Er war im Wohnzimmer gerade damit beschäftigt, den Mond für die wichtigsten Schraubarbeiten der Welt vorzubereiten.

Seine ganze Aufmerksamkeit konzentrierte sich auf einen glänzenden Butterfleck, der die blasse Scheibe verunzierte.  
Er zeigte sich sichtlich genervt, seine Tätigkeit unterbrechen zu müssen. Der Butterfleck  wusste sich hartnäckig seinem Waschschwamm zu widersetzen.
Der Geduldsfaden der Mutter explodierte ohne verräterisches Knacksen. Nicht einmal sein Gehör, mit dem er eine Mücke auf  hundert Meter husten hörte, vermochte den Vater noch  zu  retten.

Unter wütenden Vorhaltungen schulterte er den blitzblank geputzten Mond und stürmte zur Dachkammer hoch.
Kaum war er von der Bildfläche verschwunden, schlafwandelte das Fräulein in einem knöchellangen Nachthemd die Treppe herunter.
Sie trug eine kopflose Puppe im Arm. Den Kopf der Puppe zog sie an einer Schnur hinter nach. Er kullerte wie ein kleiner Ball über die Stufen.

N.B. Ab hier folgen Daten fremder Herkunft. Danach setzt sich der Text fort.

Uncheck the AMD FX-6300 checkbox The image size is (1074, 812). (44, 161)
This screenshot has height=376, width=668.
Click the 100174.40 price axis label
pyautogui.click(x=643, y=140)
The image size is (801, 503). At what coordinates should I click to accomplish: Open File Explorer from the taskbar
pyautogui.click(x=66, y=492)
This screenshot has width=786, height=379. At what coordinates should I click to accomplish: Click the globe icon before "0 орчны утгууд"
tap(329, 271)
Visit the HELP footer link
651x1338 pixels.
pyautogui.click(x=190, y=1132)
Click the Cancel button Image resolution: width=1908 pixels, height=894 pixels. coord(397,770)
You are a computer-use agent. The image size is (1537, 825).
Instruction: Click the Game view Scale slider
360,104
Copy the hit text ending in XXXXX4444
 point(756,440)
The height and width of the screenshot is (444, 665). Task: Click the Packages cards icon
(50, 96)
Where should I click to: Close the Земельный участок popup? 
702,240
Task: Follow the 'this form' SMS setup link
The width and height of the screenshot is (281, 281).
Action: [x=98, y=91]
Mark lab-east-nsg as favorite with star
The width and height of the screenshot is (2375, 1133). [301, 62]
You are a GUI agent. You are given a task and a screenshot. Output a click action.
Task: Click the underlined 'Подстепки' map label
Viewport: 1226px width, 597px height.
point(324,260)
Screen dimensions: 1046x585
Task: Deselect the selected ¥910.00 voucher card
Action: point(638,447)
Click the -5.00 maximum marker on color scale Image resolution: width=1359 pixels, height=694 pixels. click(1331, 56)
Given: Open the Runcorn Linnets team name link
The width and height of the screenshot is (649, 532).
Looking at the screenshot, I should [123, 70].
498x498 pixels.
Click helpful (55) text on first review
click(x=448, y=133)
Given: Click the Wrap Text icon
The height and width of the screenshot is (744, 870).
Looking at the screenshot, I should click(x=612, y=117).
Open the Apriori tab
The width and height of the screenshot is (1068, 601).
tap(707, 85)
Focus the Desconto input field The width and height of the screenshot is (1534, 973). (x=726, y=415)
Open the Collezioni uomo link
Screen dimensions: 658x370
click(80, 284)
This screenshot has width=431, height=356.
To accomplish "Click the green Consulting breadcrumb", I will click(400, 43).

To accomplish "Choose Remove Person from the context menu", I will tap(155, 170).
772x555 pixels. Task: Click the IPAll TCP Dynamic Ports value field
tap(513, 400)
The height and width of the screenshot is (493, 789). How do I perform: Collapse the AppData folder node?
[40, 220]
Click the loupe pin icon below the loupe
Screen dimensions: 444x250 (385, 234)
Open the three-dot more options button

Der gespenstische Anblick jagte der Mutter einen Schreck in die Glieder,  von dem sie sich tagelang nicht erholte.
Kurz danach schrillte  in einer Wohnung zwei Straßen weiter ein altes Telefon.
Die Mutter wartete in der offenen Tür, bis die Großmutter mit dem Taxi vorgefahren kam.  Ihr Gesicht war kreidebleich.
Unter Tränen fasste sie der Großmutter die Barbarei, die sich im Kinderzimmer abspielte, zusammen. 

„In herzlosen Zeiten rollen die Köpfe zuerst.“,  antwortete Oma Rosa ohne eine Miene zu verziehen.

Sie hängte ihren Mantel an den Haken und tippelte die Treppe hoch.